What is required: Which lines of the material hold the word "computer"? Copy each one.

Available data:
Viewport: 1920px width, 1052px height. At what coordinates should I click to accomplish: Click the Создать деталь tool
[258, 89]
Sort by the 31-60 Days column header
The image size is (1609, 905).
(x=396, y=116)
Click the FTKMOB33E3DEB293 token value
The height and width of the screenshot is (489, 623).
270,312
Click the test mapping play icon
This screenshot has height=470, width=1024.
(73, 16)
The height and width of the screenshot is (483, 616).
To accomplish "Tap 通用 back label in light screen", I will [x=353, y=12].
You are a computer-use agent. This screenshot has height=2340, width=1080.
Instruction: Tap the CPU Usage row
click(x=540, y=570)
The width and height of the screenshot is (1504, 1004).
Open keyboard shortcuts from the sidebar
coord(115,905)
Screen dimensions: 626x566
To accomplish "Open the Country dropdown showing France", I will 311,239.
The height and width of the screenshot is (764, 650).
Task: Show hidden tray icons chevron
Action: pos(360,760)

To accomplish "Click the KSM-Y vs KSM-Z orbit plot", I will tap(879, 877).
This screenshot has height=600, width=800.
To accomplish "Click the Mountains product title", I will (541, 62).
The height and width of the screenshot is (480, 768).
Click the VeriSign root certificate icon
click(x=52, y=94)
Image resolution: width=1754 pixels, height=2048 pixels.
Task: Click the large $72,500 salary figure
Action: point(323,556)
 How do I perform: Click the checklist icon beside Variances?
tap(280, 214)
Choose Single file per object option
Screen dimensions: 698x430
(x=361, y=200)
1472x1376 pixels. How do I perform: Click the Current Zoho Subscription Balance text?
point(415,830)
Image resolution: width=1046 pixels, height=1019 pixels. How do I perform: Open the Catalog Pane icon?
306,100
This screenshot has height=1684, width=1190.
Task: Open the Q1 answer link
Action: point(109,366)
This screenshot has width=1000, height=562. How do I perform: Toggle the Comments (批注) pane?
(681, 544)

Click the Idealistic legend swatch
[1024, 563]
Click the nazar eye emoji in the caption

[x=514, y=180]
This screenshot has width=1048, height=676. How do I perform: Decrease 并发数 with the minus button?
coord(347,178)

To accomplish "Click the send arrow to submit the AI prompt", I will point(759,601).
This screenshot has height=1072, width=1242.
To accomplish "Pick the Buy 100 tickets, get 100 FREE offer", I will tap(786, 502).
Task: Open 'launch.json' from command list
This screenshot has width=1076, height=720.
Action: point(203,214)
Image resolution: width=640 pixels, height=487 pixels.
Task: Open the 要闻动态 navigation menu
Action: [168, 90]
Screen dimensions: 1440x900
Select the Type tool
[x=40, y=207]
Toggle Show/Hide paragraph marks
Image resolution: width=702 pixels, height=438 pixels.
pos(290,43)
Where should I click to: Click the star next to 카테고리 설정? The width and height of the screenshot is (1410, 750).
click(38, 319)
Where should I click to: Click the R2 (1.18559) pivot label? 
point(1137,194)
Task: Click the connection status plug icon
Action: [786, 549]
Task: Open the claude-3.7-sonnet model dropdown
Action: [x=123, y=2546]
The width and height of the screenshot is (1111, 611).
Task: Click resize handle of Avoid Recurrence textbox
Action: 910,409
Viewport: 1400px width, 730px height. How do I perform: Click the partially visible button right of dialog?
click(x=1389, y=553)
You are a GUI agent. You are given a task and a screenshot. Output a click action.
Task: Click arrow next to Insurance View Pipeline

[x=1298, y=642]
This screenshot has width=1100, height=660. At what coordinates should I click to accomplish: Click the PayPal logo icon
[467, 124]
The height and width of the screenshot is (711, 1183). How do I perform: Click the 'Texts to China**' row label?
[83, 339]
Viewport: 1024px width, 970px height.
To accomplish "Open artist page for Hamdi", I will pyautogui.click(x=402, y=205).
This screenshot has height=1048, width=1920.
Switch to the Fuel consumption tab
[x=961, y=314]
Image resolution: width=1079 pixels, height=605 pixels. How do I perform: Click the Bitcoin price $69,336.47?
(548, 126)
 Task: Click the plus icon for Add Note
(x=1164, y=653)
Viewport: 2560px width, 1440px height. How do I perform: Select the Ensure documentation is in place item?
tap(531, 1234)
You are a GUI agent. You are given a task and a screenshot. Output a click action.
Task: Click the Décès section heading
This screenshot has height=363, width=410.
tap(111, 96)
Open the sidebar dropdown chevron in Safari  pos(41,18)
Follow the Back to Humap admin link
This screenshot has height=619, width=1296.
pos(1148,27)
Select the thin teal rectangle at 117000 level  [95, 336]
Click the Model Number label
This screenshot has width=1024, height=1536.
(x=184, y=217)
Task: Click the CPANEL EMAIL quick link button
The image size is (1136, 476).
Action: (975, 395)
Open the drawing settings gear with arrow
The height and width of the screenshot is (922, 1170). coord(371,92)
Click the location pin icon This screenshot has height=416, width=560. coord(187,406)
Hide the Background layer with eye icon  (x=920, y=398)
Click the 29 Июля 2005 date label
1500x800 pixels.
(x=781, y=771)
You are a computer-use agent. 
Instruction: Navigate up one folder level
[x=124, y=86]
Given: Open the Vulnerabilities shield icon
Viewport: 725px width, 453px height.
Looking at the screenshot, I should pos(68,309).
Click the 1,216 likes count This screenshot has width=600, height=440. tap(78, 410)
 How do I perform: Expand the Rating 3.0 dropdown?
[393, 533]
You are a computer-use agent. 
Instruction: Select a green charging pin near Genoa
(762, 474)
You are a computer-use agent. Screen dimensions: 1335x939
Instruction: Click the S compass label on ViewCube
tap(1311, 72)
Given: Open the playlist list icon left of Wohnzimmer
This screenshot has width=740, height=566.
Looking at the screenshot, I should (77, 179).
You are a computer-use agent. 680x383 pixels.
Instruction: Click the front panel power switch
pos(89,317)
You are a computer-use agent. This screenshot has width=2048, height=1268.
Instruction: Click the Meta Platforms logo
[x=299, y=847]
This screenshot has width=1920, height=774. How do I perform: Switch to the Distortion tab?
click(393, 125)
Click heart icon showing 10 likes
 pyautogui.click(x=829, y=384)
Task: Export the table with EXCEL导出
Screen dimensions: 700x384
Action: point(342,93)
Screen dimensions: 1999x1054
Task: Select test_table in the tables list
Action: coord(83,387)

Answer for the task:
You are a computer-use agent. This screenshot has height=2340, width=1080.
You are a computer-use agent. 
You are a computer-use agent. 
You are a computer-use agent. Screen dimensions: 1335x939
You are a computer-use agent. 680x383 pixels.
You are a computer-use agent. This screenshot has width=2048, height=1268.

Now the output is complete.